++++ Excerpt provided

Ed Smith sets out his vision for the perfect selection of Borough Market cured meats

“LOOK FOR A MIX OF SLICED MUSCLE MEATS, SLICED LARGE SALAMIS, SMALLER SALAMIS AND A TERRINE OR PÂTÉ”

Images: Kim Lightbody

Given the likely presence of leftover turkey, stuffing, glazed ham, maybe even a rib of beef, you’d be forgiven for thinking that your home does not require any more meat over the festive season. And yet if a meal is taking too long to come together, if people presumptively ‘drop round’, if you can’t stand the thought of yet another hour of cooking, then having a collection of cold and cured meats on hand could well be a (very tasty) lifesaver.

As with my cheese board, there’s a part of me that sees the appeal of focussing on one thing done well. Romantic Iberophiles might aspire to buy a whole jamón, from which a wafer-thin slice can be carved whenever they walk past. Francophiles might hanker after a three-pound terrine, ready to be attacked at any point. As it happens, one of my life goals is to have a meat slicer on my worktop, plus a whole coppa hanging close to hand.

++++++++
++++ Data supplied

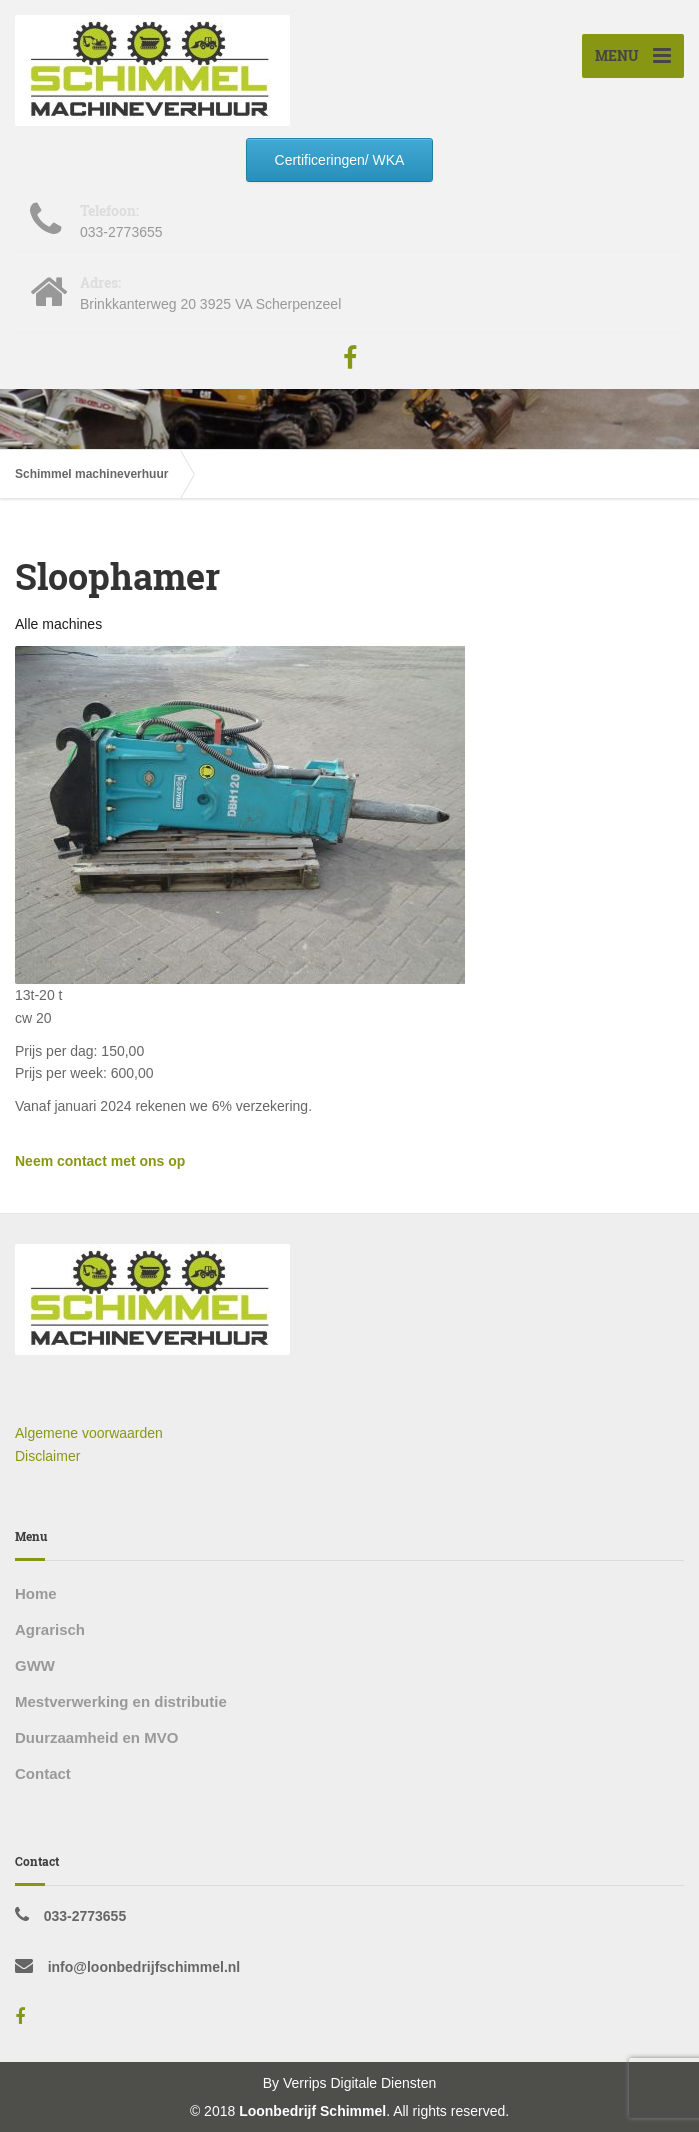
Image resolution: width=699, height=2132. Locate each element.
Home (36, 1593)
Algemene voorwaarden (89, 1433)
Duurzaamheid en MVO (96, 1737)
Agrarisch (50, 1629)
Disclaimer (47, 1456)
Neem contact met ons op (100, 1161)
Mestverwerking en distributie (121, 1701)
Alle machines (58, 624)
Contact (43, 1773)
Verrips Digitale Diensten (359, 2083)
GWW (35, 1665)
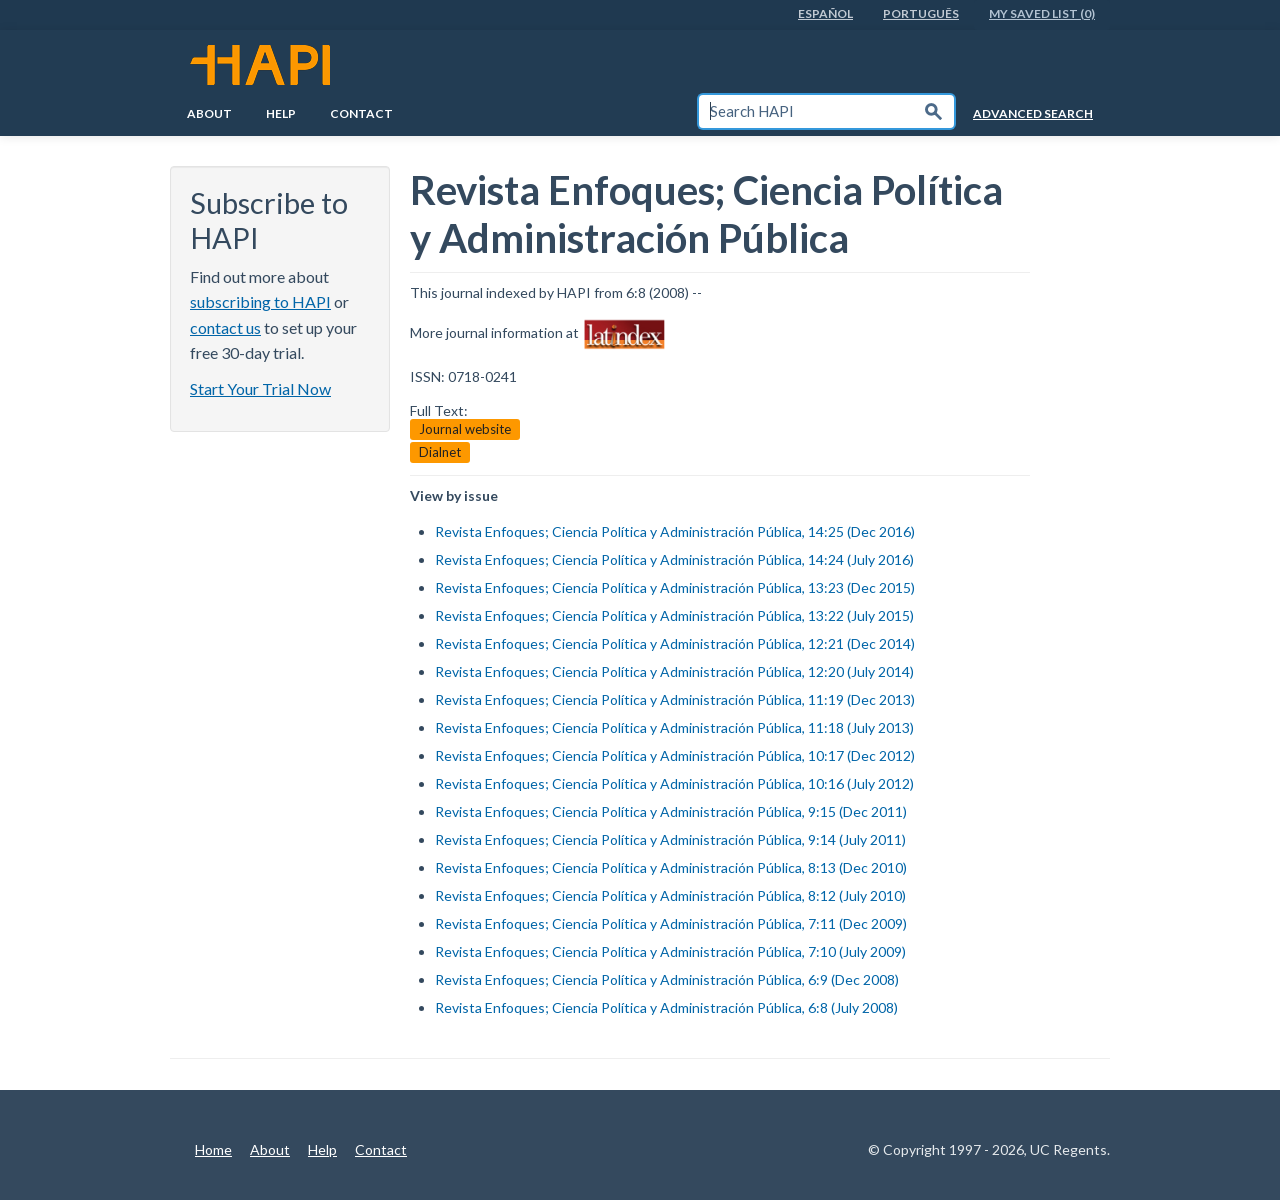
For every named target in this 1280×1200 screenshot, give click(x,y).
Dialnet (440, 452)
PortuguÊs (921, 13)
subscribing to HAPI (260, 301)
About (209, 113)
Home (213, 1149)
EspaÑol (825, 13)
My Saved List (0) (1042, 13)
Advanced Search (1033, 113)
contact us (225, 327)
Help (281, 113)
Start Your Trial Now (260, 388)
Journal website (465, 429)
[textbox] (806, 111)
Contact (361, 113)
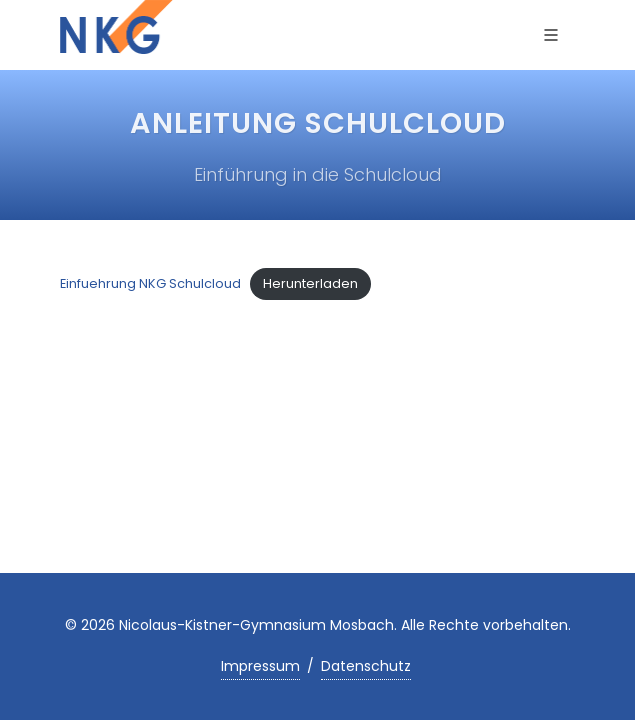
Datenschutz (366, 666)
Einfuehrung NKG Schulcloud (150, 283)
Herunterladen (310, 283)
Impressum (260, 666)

++++++++
++++ Data supplied

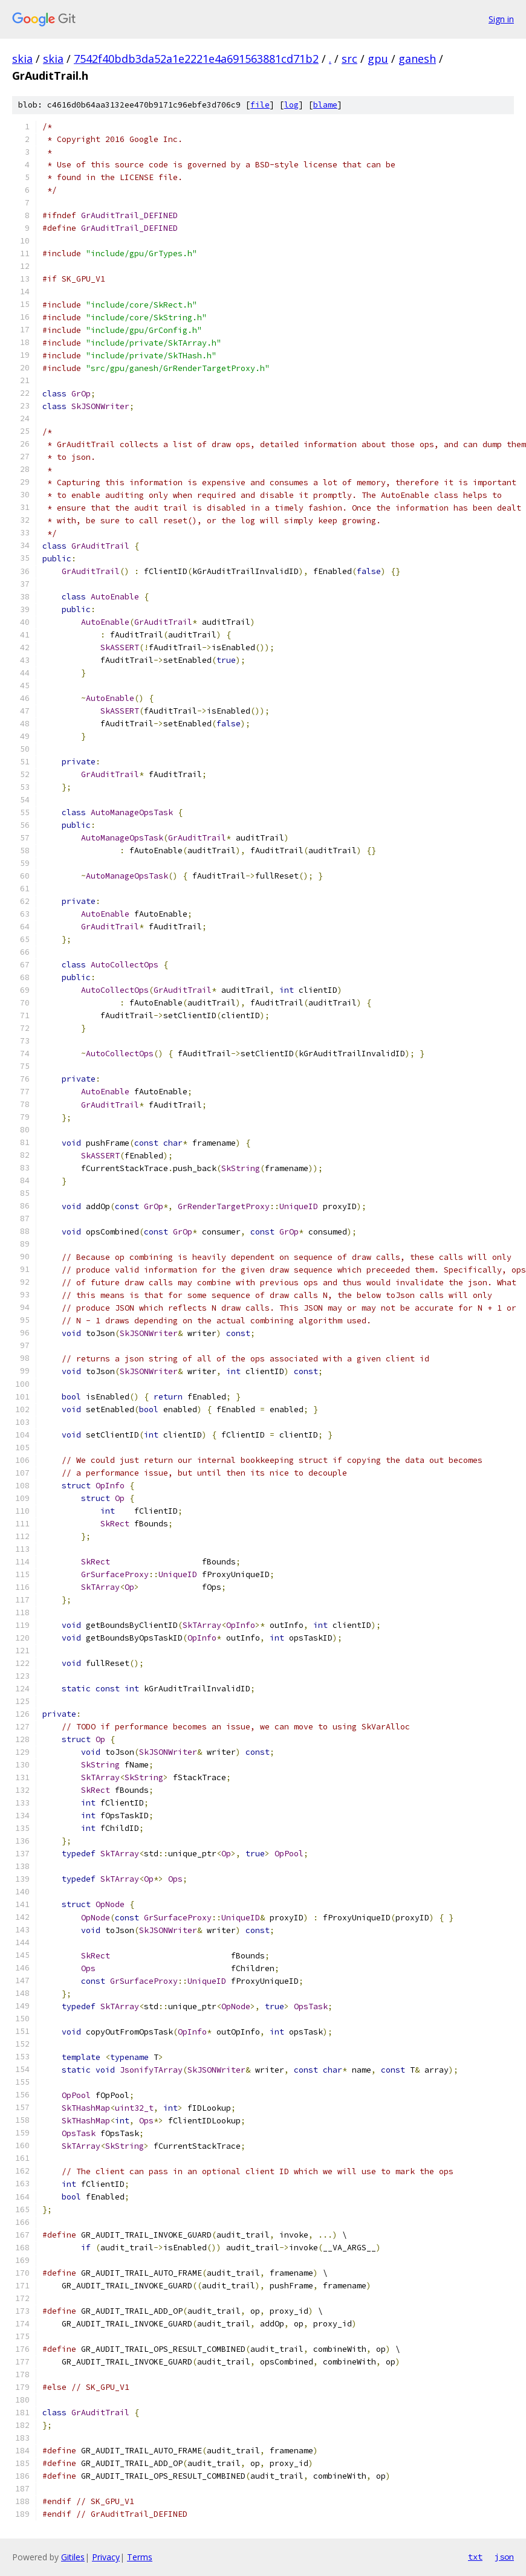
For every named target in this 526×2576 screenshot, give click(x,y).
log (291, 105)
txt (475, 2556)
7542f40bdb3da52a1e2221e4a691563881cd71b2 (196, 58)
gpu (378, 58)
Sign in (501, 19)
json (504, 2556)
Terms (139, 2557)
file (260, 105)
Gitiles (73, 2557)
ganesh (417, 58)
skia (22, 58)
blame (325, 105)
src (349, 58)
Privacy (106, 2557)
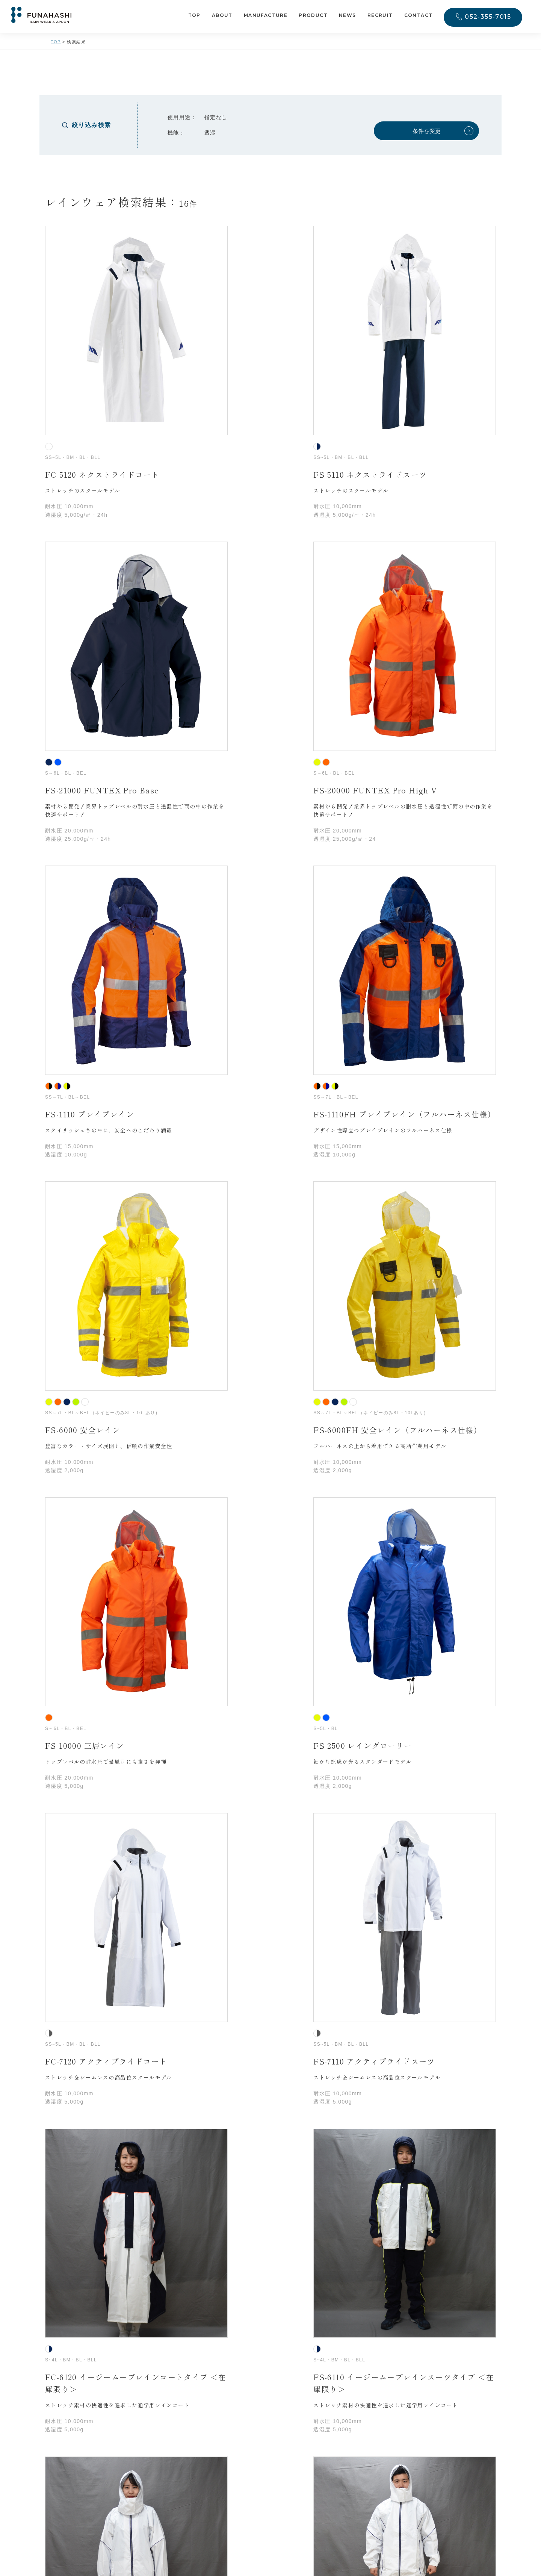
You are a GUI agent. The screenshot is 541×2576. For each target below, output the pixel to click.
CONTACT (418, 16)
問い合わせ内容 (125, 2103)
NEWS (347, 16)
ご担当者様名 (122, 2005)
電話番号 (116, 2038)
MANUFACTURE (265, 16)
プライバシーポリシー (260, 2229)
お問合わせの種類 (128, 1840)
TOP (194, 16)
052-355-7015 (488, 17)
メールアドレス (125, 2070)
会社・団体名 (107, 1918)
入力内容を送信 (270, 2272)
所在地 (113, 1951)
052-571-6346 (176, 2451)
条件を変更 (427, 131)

++++++++

Task requirements:
a. Return every line of the entries that contains the string "each".
b. Continue the piece on Borough Market cured meats from its last sentence.

Solved problems:
a.
Image resolution: width=699, height=2132. Locate each element.
You are a GUI agent. The screenshot is 541×2576. For each target below, output the pixel to click.

b.
And yet, in reality, a) the constraints of things like, ooh I don’t know, money and space, loom large; and b) it’s actually impossible to limit yourself to just one thing when walking round the many cured meats specialists at Borough Market. This is a place where, within just a few steps, as well as the aforementioned jamón, terrine and coppa, you can also sample (and, again, purchase) spicy, spreadable cured sausage from Calabria, speck from the South Tyrol, cecina (air-dried smoked beef) from Spain, Dalmatian prosciutto, Tuscan lardo, saucisson from Normandy and little salamis from Dorset.

On second thoughts, I’m not quite so green-eyed of those who carve from their own jamón. One thing alone will never do. A varied selection of cold meats trumps one lump.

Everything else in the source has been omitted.